4. El título de este post, aunque era difícil imaginarlo, encierra varias de las claves narrativas que definen la teleficción del siglo XXI. Se antoja como un perfecto dogma narrativo del universo dramático de tantas series, en las que, como sabemos, la muerte de un personaje no significa necesariamente un final definitivo, es decir, que el personaje desaparezca para siempre de la ficción. Probablemente volverá de otros modos, especialmente si es una serie de ciencia-ficción: bien mediante la resurrección, la vampirización y otros mecanismos sobrenaturales, los viajes en el tiempo, las narraciones en flashback, el sueño de algún otro personaje, como figura espectral o hasta en la piel de otra criatura que se ofrece como dopplegänger. Las series no mueren, apenas se interrumpen o permanecen en hibernación. No hay nada, por atroz o definitivo que parezca, que no pueda retomarse. La gran cuestión a la que dan respuesta los creadores, guionistas y espectadores es simple: ¿cómo continuar y posponer el final definitivo? La muerte no significa nada en la ficción televisiva. Es solo un fundido a negro. Como mucho un daño colateral, un sacrificio necesario para una nueva resurrección. En la teleficción, qué duda cabe, la muerte no es el final.

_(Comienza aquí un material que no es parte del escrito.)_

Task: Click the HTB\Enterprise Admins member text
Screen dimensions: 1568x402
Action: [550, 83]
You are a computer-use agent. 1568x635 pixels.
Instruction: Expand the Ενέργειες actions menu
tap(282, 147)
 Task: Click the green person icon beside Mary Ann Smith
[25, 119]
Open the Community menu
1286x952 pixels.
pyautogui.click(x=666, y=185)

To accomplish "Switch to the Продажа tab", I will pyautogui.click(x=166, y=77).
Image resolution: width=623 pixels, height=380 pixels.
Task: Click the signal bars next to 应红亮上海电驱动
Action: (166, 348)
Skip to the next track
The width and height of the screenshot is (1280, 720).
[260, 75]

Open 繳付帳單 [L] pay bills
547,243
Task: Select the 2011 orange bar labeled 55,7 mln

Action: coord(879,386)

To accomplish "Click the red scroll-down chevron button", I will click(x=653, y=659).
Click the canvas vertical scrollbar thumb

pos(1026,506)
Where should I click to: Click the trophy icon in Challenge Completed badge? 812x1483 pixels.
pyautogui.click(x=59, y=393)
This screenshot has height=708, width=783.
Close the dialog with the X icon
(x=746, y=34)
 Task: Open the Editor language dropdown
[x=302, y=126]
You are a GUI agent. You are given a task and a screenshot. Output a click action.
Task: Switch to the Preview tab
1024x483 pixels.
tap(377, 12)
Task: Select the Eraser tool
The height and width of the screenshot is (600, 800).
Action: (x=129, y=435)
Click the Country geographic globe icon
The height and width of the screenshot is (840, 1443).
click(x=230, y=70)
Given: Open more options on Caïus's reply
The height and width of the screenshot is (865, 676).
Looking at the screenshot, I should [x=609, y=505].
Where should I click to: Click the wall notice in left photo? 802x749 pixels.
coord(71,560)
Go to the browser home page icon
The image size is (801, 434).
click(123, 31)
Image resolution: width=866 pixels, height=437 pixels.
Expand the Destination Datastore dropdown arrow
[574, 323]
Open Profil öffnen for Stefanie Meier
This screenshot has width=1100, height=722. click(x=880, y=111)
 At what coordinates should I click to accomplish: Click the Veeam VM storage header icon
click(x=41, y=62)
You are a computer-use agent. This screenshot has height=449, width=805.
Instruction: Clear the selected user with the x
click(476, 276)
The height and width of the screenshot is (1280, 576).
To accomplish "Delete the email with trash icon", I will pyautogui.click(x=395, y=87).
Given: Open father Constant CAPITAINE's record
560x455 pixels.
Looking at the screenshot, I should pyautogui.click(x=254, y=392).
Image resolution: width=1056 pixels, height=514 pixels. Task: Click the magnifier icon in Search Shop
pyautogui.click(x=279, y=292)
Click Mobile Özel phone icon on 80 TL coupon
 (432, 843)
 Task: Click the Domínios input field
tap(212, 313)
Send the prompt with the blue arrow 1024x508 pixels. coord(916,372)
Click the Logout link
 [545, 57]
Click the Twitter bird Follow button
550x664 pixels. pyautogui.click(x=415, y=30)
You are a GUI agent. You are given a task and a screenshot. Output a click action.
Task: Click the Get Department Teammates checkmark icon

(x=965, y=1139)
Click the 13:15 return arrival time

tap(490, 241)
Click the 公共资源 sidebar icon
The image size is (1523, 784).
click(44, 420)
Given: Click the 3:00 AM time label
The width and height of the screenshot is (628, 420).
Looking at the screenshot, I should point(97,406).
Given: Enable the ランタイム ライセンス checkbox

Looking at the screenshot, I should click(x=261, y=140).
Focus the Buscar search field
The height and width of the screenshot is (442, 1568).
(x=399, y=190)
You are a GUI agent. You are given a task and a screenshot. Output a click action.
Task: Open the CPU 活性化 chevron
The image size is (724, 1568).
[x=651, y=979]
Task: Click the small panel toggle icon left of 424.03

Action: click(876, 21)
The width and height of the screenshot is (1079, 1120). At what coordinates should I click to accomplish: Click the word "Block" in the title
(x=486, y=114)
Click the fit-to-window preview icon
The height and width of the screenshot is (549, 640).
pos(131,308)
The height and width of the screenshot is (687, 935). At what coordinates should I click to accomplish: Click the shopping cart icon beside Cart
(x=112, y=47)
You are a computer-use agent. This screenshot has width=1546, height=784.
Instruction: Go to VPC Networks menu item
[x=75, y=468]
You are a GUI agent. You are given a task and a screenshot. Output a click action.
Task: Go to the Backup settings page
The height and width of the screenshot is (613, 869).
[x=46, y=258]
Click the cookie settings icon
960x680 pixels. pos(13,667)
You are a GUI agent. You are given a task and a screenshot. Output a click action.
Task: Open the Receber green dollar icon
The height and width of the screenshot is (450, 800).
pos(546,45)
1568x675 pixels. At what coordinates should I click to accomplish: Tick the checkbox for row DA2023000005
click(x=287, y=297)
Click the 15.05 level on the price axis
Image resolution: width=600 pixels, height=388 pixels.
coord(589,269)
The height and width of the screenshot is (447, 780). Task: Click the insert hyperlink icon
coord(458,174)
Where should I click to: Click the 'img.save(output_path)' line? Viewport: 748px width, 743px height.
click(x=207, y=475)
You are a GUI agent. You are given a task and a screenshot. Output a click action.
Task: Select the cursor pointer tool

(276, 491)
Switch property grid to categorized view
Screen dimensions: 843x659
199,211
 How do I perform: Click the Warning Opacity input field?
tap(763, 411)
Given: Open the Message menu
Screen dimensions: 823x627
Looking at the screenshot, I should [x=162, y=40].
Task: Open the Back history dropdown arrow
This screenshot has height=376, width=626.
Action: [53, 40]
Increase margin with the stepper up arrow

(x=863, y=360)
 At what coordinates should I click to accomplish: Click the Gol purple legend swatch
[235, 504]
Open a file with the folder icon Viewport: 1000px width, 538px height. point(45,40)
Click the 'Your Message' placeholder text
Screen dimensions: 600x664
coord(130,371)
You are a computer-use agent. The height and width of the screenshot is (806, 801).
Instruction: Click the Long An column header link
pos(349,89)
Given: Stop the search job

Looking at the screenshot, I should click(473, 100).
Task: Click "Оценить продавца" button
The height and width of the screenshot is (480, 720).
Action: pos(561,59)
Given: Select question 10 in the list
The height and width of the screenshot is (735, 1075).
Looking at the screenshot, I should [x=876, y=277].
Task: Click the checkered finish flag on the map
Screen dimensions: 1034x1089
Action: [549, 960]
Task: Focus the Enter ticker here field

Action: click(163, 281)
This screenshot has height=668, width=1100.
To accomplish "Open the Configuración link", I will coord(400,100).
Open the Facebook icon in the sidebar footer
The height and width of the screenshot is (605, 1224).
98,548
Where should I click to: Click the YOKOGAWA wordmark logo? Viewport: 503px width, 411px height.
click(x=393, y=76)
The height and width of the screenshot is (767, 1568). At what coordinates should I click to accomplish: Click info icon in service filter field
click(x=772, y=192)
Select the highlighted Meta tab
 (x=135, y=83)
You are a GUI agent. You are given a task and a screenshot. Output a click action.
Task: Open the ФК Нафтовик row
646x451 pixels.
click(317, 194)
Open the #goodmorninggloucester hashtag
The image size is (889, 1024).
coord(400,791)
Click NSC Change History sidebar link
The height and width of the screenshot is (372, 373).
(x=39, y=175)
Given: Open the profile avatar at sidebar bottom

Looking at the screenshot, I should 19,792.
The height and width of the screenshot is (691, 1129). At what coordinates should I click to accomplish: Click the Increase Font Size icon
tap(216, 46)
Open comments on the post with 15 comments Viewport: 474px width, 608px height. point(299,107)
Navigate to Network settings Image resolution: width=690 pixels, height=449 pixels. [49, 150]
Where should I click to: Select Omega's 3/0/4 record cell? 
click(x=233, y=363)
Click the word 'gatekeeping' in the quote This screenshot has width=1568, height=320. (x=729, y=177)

5. El título de este post es también el de una canción de Bob Dylan, que escuchamos sobre el plano final del episodio 7.4, mientras Sookie y Arlene permanecen abrazadas. El tema pertenece a su álbum Down in the Groove (1988), un disco absurdamente corto, de los menos conocidos y escuchados de la discografía del cantante, con apenas tres canciones originales de Dylan, entre ellas Death is Not the End. No en vano, el álbum pertenece a su década más oscura y desprestigiada, y todo el disco parece concentrar una reflexión sobre la alienación, el envejecimiento y la muerte. El tema lo versionó años después Nick Cave: “Cuando estés triste y solo / y no tengas amigos alrededor/ solo recuerda que la muerte no es el final”.